A new data analytics firm has emerged from the ashes of the former Cambridge Analytica (CA) consulting business, which filed for insolvency after the massive data scandal in which it gained unauthorized access of more than 87 million Facebook members.

The new London-based firm, called Auspex Intenational, is headed by Mark Turnbull, the former managing director and head of Cambridge Analytica’s non-U.S. and U.K. political unit, according to The Financial Times, which broke the story on Wednesday (July 11).  

Auspex, which the FT reports will include seven other members of Turnbull’s CA team, will provide political data consulting services in the Middle East and Africa, and is said to have already landed a contract to work inside an African nation, the identity of which was not disclosed.

The sole investor in Auspex is a man named Ahmad al-Khatib, a former director at Emerdata, which was previously established to acquire and rebrand CA before the Facebook data scandal was disclosed.

Turnbull was caught by Channel 4 news in Britain on undercover video while sitting alongside former CA Chief Executive Alexander Nix, bragging about how the firm might help compromise politicians using young women as honeypots.

The data scandal exploded as the U.K. House of Commons was conducting an inquiry into fake news, which involved how the use of Russian bots and political data was used to manipulate voter opinion during Brexit and the U.S. presidential campaign.

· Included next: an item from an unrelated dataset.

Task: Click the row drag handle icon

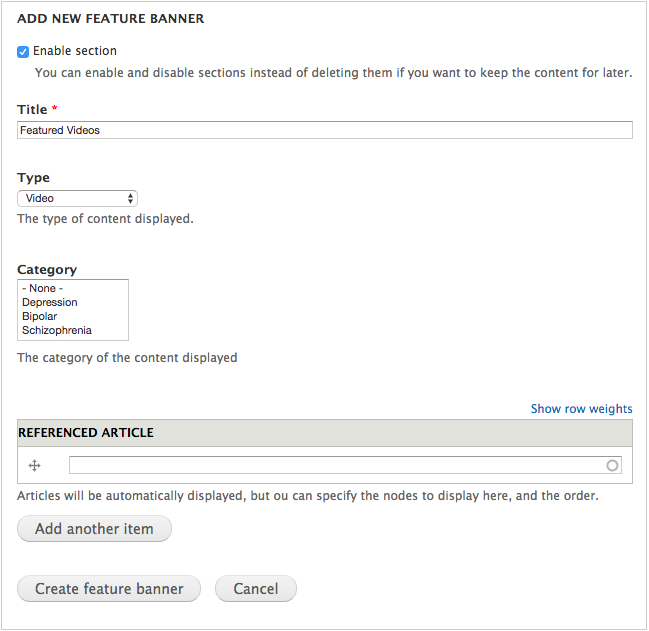Action: [x=34, y=465]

Former Trump campaign official and White House senior aide Steve Bannon held a vice president’s title at CA, and the firm was backed by billionaire conservative investors Rebekah Mercer and her father Robert.  

Disclosure of the new entity came just a day after the U.K. Information Commissioner, the agency responsible for enforcing data privacy laws in that country, levied a record $660,000 fine against Facebook following a probe into the disclosure of its member data to CA.

Facebook is facing investigations by the FBI and the Securities and Exchange Commission in the U.S. and has announced major reforms to give users more control over their data. CEO Mark Zuckerberg was grilled before House and Senate panels following the disclosures earlier this year, and the company has launched its own internal probe to find out which other app developers had access to user data.